Only one part of the listing is needed: the lines from the one with "Where should I" through the last line, copied exactly and free of pictures.

(DATA EXTRACTS)

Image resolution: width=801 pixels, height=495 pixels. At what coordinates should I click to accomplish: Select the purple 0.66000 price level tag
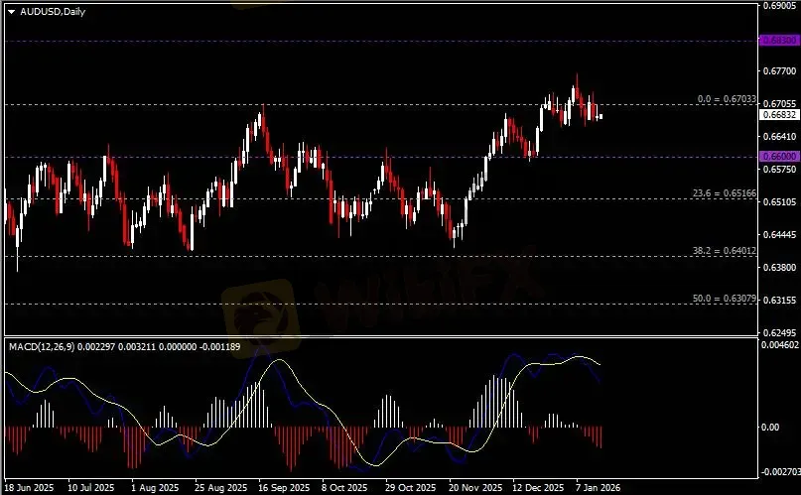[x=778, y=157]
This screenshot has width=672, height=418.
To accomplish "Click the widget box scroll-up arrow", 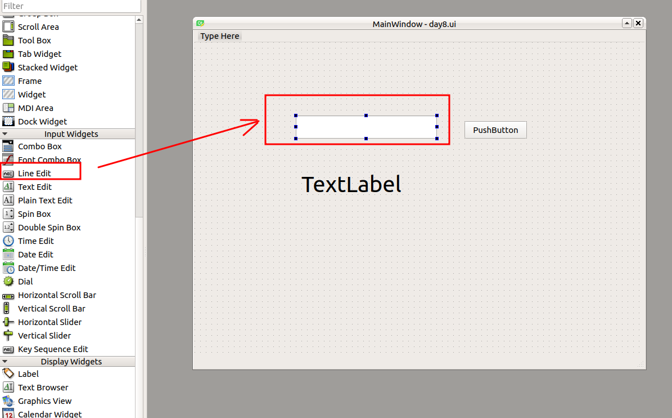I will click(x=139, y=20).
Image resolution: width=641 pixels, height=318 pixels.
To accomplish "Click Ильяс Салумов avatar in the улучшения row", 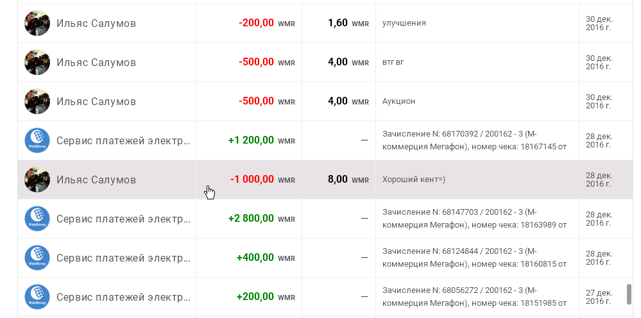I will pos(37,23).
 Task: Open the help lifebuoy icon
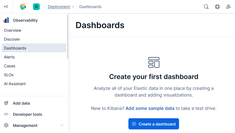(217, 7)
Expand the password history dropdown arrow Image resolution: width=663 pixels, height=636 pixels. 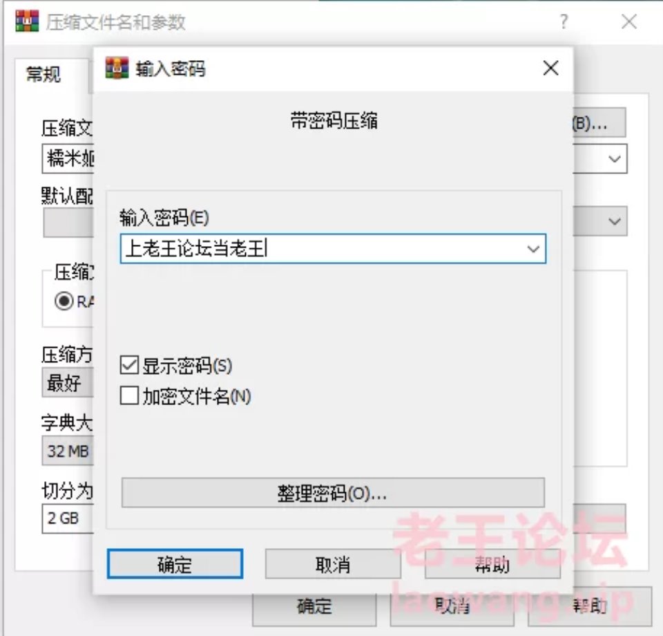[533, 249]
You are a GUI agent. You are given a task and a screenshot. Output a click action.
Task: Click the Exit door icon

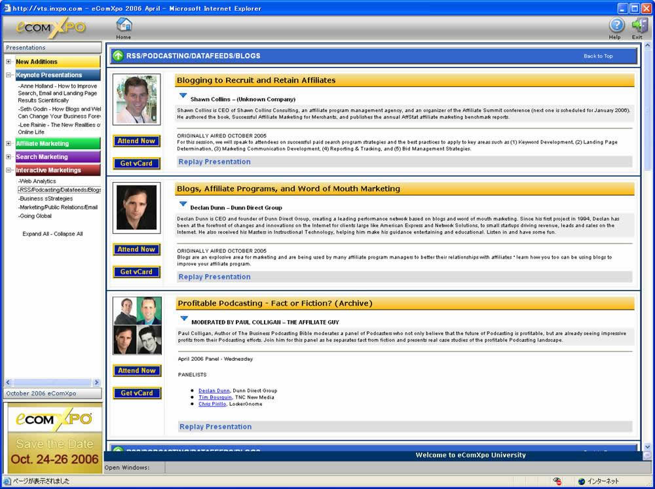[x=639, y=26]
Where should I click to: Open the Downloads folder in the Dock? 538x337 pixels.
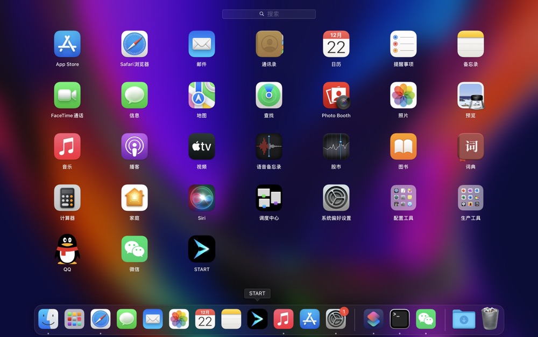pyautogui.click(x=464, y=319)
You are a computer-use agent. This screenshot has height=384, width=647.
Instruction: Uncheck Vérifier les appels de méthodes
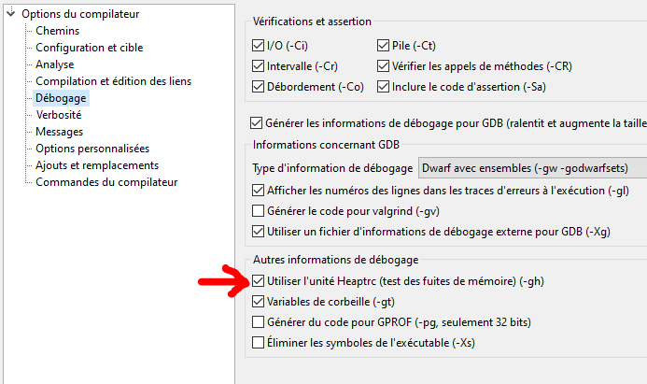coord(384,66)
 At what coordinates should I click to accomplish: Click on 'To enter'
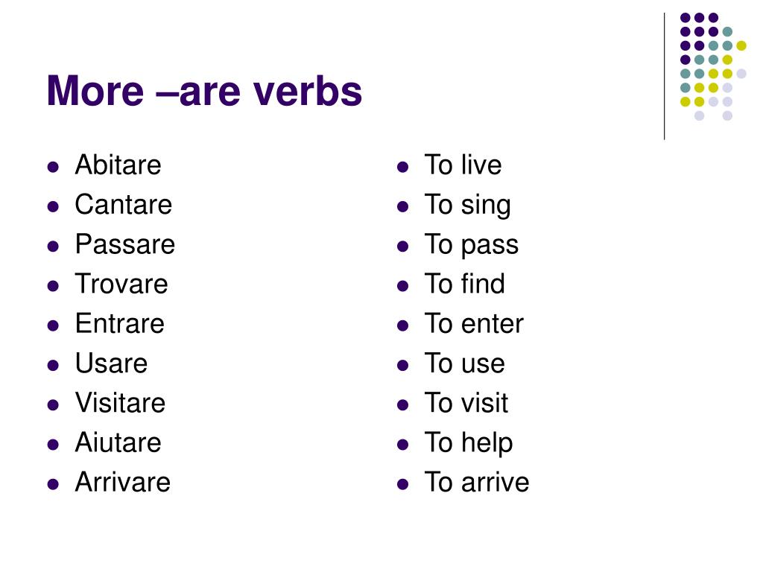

(End DATA EXTRACTS)

* [OUTPUT OF THE EXERCISE]
Where should I click to: Open the Downloads folder in the Dock? 538x337 pixels.
pyautogui.click(x=464, y=319)
You are a computer-use agent. This screenshot has height=384, width=647.
Instruction: Uncheck Vérifier les appels de méthodes
coord(384,66)
 At what coordinates should I click to accomplish: Click on 'To enter'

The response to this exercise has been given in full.